This is the companion repository for an IBM Solution tutorial part one and part two. The Virtual Private Cloud, VPC, is used to securely manage network traffic in the cloud. VPCs can also be used as a way to encapsulate functionality. The VPCs can be connected to each other using Transit Gateway.

The hub will also be connected to an enterprise data center. A hub and spoke VPC model can serve a multitude of purposes.

Insure python virtual environment and terraform are available or docker as described in the prerequisite section below. Terraform and a python environment are required on your desktop development environment. In the IBM Cloud you must enable IP spoofing checks and have a VPC ssh key.

git clone https://github.com/IBM-Cloud/vpc-transit
cd vpc-transit
cp config_tf/template.terraform.tfvars config_tf/terraform.tfvars

Make required changes to terraform.tfvars

edit config_tf/terraform.tfvars

Terraform will use your API key:

export IBMCLOUD_API_KEY=YourAPIKEy

Apply the layers described in the tutorial.

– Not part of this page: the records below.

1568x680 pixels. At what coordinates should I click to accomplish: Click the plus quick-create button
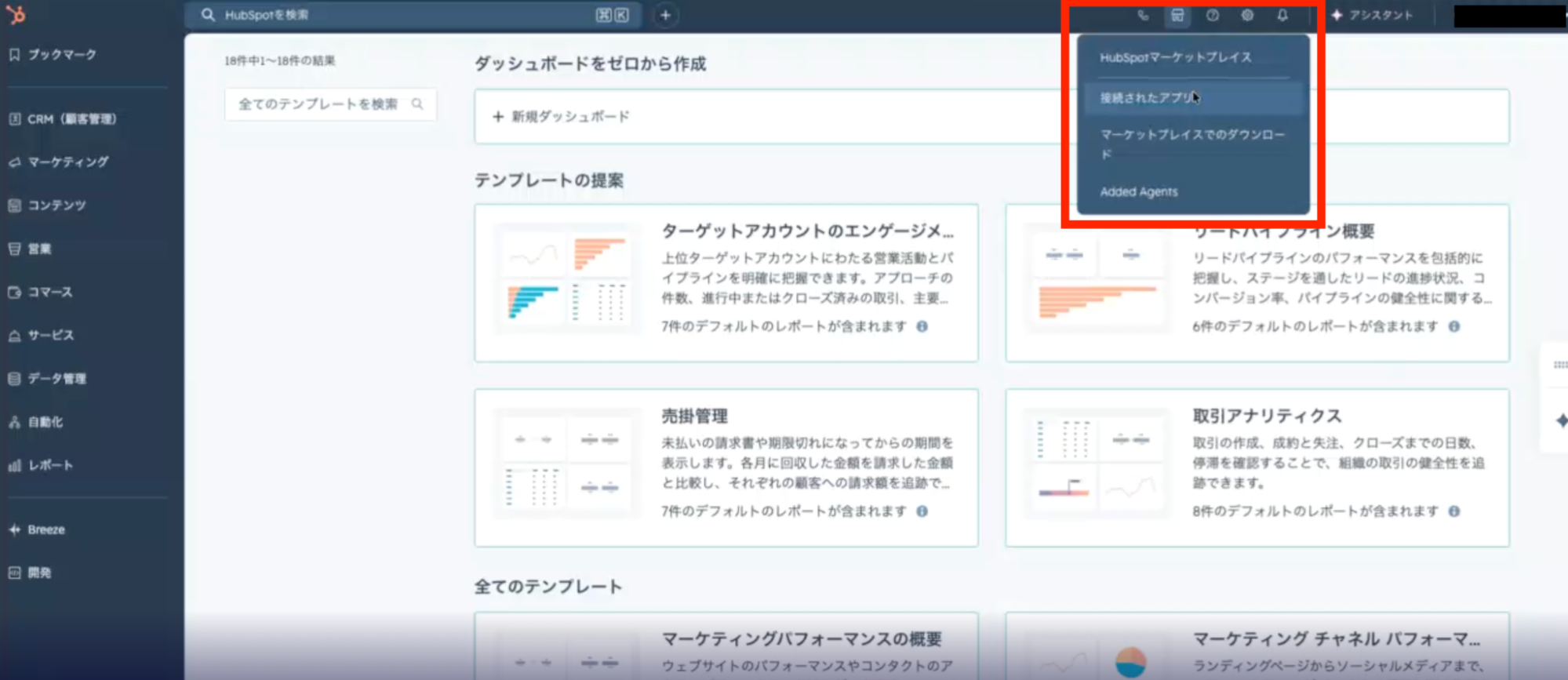tap(665, 16)
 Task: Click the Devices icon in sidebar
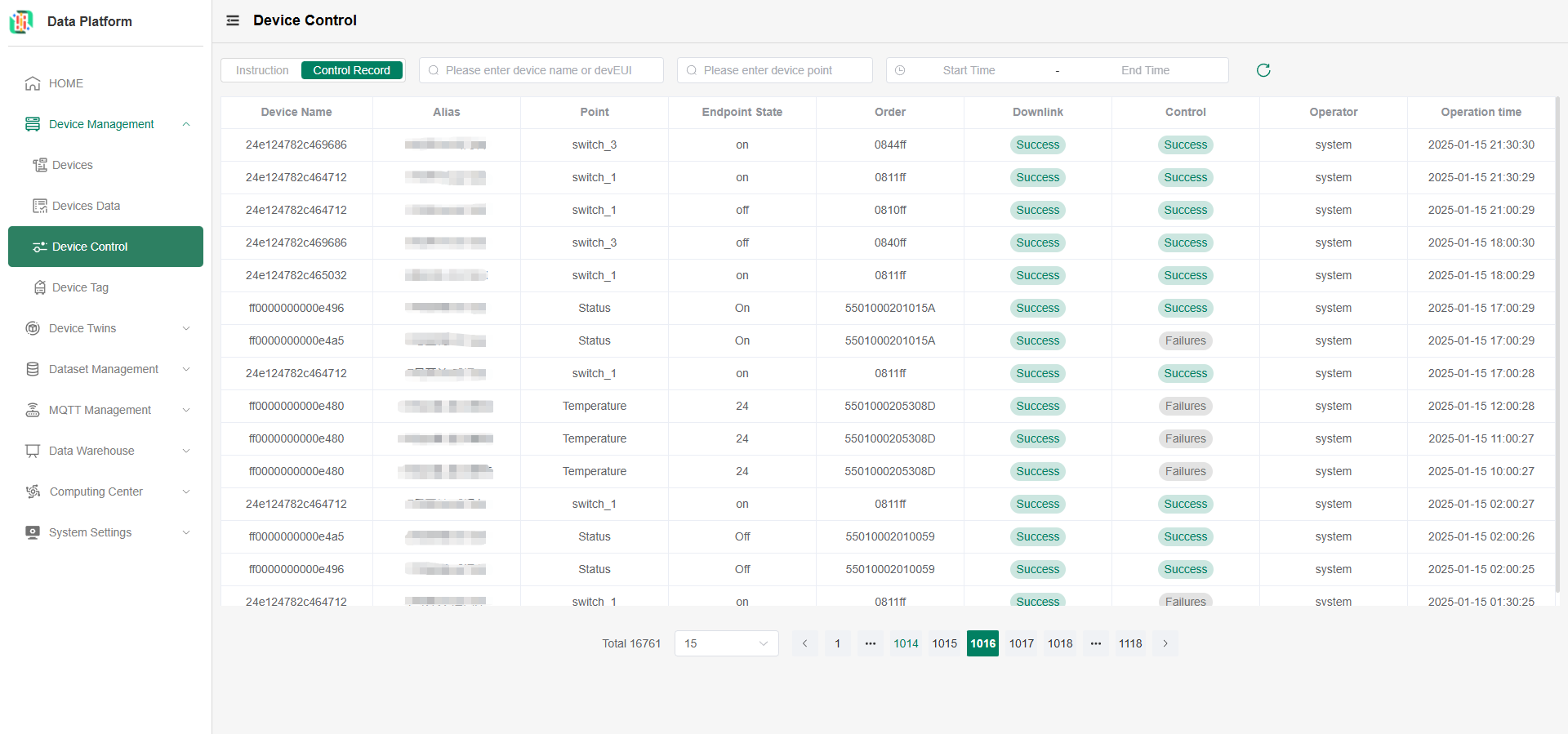pyautogui.click(x=39, y=165)
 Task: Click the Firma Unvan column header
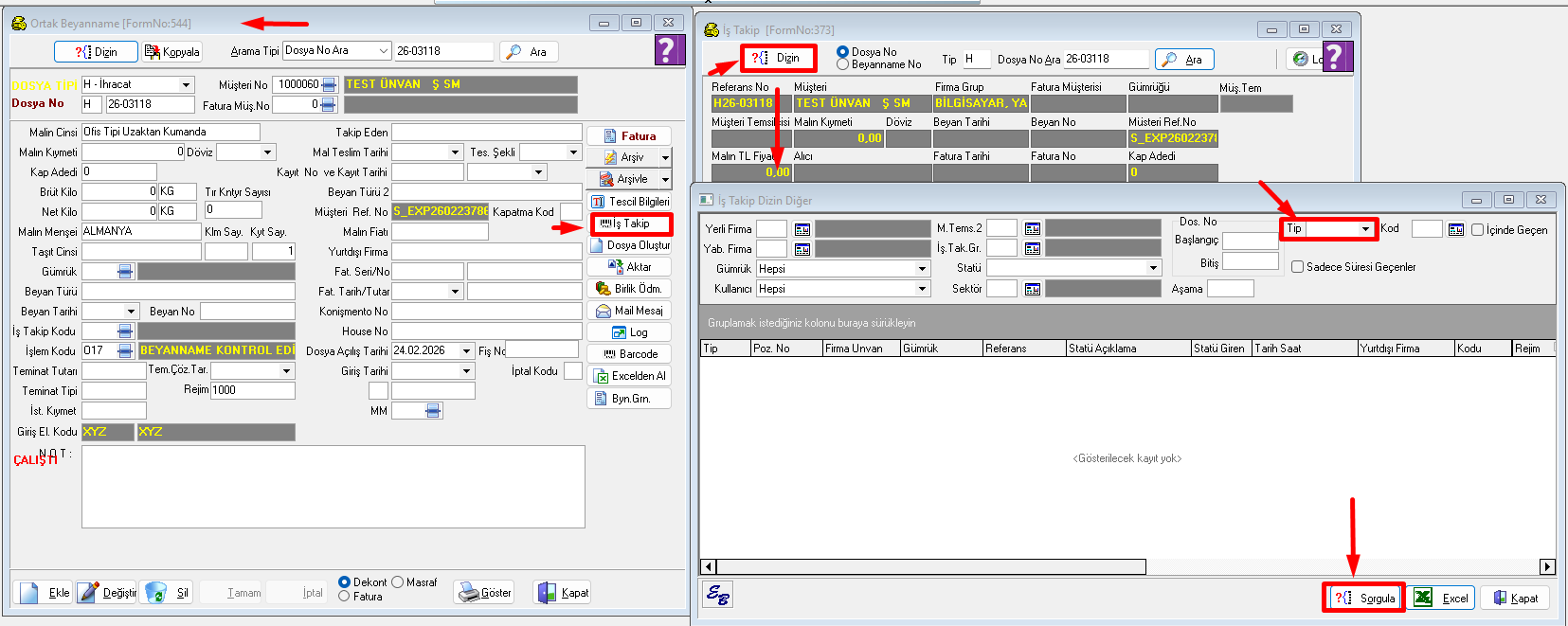[x=858, y=349]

First get a list of the layers:

apply -p

Apply the layers. Follow along in the tutorial to understand what each layer is accomplishing. Or just install them all:

apply -p : :

Then test the results. It is expected that some tests will fail. See the tutorial for details:

pytest -m curl

See more details on pytest below.

Terraform and a python environment are required on your desktop development environment.

In the IBM Cloud the firewall-router instance will allow_ip_spoofing. You must enable IP spoofing checks. You need an SSH key to connect to the virtual servers. If you don't have an SSH key, see the instructions for creating a key for VPC.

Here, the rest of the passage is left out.